Try it: The answer consists of one number: how many lines of the data below include the string "cell".

──────── Supplied records

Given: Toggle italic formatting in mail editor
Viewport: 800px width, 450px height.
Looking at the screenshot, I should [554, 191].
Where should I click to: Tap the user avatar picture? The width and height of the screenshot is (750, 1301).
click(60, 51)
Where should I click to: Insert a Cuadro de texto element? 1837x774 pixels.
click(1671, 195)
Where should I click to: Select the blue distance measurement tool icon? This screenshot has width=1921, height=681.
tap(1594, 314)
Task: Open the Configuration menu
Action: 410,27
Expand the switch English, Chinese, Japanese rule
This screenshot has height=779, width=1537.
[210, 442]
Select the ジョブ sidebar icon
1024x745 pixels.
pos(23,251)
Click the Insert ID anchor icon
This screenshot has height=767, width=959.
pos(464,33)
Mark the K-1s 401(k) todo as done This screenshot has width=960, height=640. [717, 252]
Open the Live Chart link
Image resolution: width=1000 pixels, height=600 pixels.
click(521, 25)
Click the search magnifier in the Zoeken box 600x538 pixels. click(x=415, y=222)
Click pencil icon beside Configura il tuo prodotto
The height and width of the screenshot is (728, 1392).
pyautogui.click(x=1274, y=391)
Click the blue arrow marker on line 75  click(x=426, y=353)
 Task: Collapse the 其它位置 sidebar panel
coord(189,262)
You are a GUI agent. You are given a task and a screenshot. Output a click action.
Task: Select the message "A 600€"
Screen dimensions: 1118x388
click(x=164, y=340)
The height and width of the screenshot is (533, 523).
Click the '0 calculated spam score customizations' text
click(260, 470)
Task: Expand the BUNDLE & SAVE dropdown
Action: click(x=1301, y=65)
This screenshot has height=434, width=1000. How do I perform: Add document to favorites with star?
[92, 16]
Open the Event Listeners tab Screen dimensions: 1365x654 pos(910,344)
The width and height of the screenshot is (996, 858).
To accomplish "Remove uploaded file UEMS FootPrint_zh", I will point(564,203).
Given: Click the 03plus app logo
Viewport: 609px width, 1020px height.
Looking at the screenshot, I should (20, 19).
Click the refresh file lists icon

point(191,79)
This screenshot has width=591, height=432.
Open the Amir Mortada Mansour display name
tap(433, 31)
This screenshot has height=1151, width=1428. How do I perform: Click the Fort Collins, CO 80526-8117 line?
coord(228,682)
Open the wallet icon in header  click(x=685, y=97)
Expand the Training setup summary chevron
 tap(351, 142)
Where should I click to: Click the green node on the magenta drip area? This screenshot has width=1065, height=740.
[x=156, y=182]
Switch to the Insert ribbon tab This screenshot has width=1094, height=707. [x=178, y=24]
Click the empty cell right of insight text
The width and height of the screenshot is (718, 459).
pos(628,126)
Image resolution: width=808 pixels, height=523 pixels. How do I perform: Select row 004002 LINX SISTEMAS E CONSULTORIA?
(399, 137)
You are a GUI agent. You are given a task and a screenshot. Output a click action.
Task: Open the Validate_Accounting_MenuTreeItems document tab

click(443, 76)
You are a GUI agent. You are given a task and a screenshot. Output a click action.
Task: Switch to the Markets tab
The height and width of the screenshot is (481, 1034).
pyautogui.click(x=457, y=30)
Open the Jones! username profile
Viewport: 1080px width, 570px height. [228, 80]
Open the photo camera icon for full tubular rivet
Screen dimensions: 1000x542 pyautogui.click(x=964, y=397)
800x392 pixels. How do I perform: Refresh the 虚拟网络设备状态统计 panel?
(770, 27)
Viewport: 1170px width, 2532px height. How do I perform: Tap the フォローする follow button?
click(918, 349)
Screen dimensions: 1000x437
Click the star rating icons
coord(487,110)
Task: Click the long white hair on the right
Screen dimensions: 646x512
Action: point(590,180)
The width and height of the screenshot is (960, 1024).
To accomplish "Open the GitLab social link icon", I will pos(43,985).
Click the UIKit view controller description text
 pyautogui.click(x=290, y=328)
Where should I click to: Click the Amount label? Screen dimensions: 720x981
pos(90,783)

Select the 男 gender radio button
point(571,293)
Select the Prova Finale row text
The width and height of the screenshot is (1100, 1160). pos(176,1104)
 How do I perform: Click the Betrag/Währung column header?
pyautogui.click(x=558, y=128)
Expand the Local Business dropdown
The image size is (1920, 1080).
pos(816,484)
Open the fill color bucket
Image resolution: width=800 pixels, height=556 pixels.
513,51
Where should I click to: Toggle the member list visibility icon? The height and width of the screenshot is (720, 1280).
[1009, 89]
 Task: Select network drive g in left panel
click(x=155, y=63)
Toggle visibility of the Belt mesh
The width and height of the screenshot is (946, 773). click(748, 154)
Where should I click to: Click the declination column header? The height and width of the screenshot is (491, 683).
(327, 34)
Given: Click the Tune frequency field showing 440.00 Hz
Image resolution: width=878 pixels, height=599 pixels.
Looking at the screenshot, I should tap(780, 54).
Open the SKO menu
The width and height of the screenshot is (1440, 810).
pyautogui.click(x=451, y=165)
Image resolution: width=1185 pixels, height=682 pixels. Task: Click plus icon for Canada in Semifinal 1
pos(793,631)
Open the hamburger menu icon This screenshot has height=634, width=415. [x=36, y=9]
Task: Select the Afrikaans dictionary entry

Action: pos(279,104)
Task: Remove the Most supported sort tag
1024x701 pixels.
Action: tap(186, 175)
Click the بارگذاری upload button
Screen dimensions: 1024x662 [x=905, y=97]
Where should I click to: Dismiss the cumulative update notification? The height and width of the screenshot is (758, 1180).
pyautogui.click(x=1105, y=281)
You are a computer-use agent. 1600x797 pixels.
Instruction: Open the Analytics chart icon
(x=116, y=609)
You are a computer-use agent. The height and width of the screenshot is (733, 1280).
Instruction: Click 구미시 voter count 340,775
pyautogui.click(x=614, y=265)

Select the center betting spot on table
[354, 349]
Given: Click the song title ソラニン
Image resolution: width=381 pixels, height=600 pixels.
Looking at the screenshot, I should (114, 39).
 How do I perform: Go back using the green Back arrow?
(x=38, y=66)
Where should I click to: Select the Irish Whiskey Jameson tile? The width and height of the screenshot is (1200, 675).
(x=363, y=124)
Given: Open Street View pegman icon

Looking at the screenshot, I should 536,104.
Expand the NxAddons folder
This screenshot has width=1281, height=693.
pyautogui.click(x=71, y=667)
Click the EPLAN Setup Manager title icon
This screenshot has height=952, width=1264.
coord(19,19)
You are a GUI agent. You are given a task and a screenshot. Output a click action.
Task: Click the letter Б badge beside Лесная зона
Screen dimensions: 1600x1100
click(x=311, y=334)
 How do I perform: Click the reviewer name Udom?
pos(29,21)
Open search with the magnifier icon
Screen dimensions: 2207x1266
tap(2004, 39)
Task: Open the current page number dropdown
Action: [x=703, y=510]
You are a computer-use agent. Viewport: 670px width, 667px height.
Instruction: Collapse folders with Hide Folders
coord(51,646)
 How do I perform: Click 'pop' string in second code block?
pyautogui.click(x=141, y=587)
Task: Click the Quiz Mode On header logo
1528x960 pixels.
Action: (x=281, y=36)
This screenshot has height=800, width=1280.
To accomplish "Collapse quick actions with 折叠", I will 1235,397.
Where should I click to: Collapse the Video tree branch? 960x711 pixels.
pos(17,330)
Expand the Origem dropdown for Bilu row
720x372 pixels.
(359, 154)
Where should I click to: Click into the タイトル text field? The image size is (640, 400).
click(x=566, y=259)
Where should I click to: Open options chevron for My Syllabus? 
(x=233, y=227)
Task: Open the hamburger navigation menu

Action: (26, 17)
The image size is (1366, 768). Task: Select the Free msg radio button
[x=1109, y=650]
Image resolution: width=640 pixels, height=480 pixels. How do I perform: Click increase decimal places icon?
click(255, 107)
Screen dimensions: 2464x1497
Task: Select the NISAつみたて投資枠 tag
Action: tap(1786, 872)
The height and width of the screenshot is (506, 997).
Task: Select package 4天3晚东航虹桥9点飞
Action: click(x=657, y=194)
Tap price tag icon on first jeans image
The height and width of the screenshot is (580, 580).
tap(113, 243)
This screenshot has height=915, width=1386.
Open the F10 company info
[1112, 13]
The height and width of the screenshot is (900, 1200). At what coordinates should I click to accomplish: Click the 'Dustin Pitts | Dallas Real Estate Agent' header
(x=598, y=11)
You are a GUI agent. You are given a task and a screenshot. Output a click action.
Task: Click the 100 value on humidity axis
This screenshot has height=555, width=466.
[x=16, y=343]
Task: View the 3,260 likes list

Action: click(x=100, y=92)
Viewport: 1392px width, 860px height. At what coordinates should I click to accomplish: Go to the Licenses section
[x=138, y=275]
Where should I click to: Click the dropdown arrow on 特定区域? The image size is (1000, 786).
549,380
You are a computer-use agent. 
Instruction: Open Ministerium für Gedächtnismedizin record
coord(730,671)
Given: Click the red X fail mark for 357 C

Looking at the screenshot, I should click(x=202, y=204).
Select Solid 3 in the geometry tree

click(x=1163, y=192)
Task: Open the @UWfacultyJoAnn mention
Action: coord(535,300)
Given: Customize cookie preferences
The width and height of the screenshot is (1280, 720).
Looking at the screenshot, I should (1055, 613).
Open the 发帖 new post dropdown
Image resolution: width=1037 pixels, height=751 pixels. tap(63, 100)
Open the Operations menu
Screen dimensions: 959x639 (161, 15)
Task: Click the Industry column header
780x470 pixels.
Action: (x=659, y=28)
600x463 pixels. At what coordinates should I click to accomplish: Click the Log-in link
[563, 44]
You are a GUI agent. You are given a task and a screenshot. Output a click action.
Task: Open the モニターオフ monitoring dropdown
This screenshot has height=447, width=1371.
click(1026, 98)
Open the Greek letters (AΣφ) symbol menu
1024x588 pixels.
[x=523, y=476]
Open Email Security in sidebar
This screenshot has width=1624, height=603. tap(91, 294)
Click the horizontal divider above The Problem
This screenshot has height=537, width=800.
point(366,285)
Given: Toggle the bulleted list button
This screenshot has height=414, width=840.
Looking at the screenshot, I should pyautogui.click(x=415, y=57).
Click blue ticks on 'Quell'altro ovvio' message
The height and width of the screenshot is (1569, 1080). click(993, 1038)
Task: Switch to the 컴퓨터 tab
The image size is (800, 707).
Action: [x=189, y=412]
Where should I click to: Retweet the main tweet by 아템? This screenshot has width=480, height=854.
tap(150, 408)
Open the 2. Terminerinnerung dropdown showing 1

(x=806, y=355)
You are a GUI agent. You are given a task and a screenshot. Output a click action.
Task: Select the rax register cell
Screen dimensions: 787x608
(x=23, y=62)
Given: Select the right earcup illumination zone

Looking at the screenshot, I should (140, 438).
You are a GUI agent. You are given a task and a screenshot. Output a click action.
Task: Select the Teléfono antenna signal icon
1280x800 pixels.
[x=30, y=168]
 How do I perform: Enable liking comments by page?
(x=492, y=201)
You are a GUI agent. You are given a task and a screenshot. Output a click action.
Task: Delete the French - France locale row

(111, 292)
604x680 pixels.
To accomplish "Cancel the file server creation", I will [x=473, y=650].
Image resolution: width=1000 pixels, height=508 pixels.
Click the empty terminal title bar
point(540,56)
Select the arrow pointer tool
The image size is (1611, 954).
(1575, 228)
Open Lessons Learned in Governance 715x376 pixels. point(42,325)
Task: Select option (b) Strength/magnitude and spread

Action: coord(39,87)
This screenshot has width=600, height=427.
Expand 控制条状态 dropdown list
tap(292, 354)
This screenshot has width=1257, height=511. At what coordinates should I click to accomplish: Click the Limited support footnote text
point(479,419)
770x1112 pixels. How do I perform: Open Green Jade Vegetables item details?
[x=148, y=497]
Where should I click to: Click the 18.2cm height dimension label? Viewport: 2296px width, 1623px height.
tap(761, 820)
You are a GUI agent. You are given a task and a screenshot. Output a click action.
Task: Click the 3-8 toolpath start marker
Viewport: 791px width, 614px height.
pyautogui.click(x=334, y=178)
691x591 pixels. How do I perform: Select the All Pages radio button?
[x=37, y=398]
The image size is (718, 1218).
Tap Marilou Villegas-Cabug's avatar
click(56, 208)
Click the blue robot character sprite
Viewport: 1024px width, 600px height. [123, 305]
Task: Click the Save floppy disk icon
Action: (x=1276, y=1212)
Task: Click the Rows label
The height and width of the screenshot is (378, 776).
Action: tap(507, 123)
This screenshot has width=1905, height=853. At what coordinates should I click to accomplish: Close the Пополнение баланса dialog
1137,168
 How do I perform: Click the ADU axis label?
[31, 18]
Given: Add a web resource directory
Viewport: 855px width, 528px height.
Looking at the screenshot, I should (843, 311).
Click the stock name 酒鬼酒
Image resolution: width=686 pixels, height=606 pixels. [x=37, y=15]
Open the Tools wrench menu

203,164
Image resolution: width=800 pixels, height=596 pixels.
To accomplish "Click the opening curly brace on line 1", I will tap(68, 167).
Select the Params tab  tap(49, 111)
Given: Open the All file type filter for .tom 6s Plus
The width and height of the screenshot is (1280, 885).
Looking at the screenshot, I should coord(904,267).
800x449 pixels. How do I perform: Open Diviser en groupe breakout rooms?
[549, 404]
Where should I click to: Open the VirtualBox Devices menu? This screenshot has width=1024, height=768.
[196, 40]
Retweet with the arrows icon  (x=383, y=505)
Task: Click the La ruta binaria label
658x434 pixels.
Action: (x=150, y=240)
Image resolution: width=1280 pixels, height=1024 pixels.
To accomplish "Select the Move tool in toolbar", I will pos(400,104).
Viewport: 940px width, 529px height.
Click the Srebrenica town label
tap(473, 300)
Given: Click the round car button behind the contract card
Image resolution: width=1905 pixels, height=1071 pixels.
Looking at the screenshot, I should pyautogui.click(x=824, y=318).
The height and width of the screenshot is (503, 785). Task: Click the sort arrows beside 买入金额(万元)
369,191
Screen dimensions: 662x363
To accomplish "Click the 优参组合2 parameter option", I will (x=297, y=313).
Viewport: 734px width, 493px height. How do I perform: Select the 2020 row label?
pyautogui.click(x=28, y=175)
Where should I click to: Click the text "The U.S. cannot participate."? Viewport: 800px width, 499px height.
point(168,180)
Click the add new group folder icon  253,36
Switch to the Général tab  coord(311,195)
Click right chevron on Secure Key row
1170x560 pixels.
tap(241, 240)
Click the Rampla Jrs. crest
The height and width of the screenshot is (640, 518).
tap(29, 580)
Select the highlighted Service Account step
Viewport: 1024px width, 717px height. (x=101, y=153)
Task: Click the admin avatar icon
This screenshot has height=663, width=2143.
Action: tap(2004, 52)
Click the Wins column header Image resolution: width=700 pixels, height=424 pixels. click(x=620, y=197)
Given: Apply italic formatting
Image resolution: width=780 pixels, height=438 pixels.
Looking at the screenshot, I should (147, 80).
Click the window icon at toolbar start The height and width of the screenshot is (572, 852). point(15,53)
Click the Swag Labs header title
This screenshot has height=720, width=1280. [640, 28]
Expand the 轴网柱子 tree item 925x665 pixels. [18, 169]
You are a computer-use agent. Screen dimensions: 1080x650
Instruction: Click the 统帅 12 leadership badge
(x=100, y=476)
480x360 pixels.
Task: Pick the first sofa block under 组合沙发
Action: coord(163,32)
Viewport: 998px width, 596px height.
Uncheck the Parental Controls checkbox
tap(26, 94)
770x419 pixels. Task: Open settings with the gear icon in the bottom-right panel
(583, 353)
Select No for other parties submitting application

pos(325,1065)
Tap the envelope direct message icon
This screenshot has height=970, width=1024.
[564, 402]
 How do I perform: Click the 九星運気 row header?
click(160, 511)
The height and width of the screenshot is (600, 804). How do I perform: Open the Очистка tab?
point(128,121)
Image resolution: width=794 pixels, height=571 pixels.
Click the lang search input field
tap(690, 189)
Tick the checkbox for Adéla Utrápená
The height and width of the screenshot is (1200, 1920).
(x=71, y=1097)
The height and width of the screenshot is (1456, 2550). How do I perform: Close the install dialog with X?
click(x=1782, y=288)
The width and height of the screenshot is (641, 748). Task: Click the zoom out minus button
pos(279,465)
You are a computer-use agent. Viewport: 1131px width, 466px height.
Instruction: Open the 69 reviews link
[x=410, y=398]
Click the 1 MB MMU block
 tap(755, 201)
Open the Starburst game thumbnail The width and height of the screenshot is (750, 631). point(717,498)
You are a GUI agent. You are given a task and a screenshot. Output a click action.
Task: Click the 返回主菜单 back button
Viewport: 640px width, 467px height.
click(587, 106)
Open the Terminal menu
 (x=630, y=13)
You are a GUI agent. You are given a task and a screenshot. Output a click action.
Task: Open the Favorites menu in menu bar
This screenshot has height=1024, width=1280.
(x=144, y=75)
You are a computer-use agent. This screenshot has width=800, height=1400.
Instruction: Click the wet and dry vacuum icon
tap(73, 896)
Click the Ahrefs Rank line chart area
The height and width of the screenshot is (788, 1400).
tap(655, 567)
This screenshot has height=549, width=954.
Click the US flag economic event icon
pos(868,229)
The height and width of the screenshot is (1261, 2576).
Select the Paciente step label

────────────────

Solution: 2